The start of the war was greeted with anger among the people of Pakistan and Afghanistan, who will have been unmoved by yesterday's speeches from American and British leaders, especially Donald Rumsfeld's charge that the Iraqi regime "kills people every day to enforce obedience and discipline" – a remark that played into the hands of Muslim leaders who say that it equally applies to Israel.

According to Col Roger King, the US army spokesman at Bagram, about 1,000 troops supported by Apache and Blackhawk helicopters launch-ed a ground and air assault at around 6am. It centred on the Sami Ghar mountains, close to the Pakistani border and 60 miles east of Kandahar, a former Taliban stronghold. They did so, he said, in response to a "mosaic of different intelligence inputs".

There was, he insisted, no link between this attack and Iraq. "Operations in Afghan-istan are conducted completely independent of any operations in other sectors," said Col King. "We have done a series of major operations. This is one more in a continuing series."

When Mr Rumsfeld, the US Defence Secretary, was asked yesterday whether there was a link, he was swiftly interrupted by General Richard Myers. It was pure coincidence, the US chairman of the joint chiefs of staff told a Pentagon press conference.

An 800-soldier battalion – part of the 82nd Airborne Division, which unsubtly calls itself the "White Devils" – and US special forces descended on three villages in the Maruf district and reportedly searched hundreds of homes.

The Taliban leader Mullah Mohammed Omar, who has been on the run since the ousting of his regime, is said to have family links in the area. Reports quoted unnamed military sources in Washington as saying that America had detected radio transmissions coming from caves above the villages.

The new American offensive raises the question of whether it was part of a revitalised hunt for bin Laden, possibly based on intelligence extracted from al-Qa'ida suspects recently arrested in Pakistan, includingKhalid Sheikh Mohammed.

There have been reports that the CIA and the US military have been searching for him at Ribat Qila, where the borders of Afghanistan, Iran and Pakistan meet, although this is well to the west of yesterday's offensive.

There has been a surge of media reports about the net closing in on bin Laden, which were sparked by Mohammed's arrest.
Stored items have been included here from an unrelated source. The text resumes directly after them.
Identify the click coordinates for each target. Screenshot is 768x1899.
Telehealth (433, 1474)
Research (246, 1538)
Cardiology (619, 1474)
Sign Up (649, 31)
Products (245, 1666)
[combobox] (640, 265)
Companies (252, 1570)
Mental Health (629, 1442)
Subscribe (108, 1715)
These were deliberately fuelled by the American and Pakistani security officials – the famous "unnamed sources" who manipulate the media now more than ever.

Both countries stood to benefit, although for different reasons, by advertising their progress in the bin Laden hunt to the outside world. But the Americans have others in Afghanistan in their sights, including those who fire Chinese-made unguided rockets at their soldiers – usually without much effect – or at the forces of the interim government, which has yet to establish anything close to control over the country.
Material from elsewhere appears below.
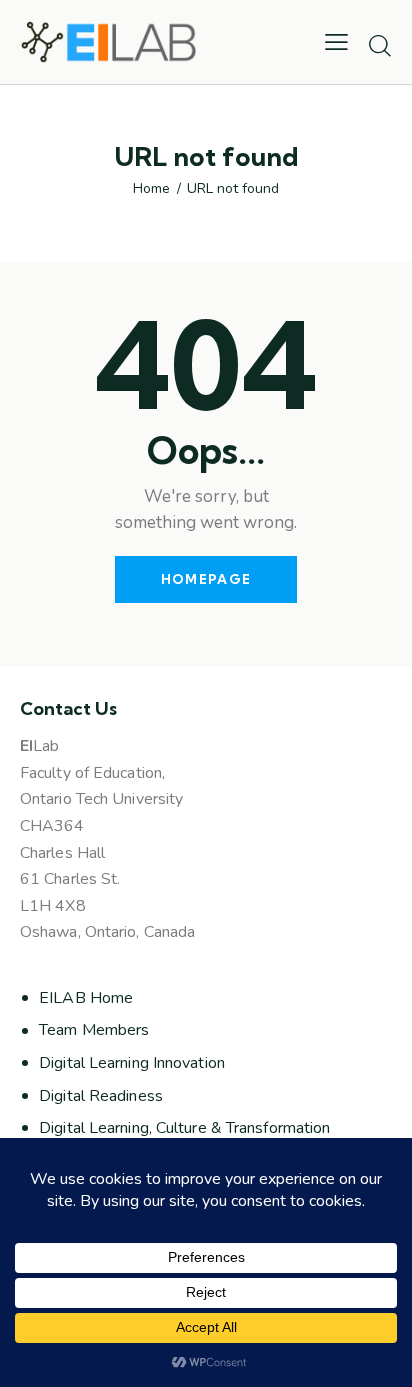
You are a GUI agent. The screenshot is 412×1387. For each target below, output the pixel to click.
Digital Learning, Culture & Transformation (184, 1128)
Two days ago, three soldiers loyal to President Karzai were found with their throats slit at a border post near the Pakistani border, an attack which, according to Abdul Razzak Panjshiri, a security chief in the Spin Boldak area, has been blamed on the Taliban.

An offensive launched by the Americans in the mountains in the same area not long ago clearly failed to flush out everyone.

And then there is Gulbuddin Hekmatyar. Two decades ago the Pakistani intelligence services were filling his pockets with American taxpayers' money, via the CIA, to fuel the resistance against the Soviet occupation. He later became an Afghan prime minister and one of the most brutal players in the civil war of the early 1990s. And now, marching under the banner of Islamist fundamentalism, he is fighting his former American paymasters and has, they claim, forged links with al-Qa'ida.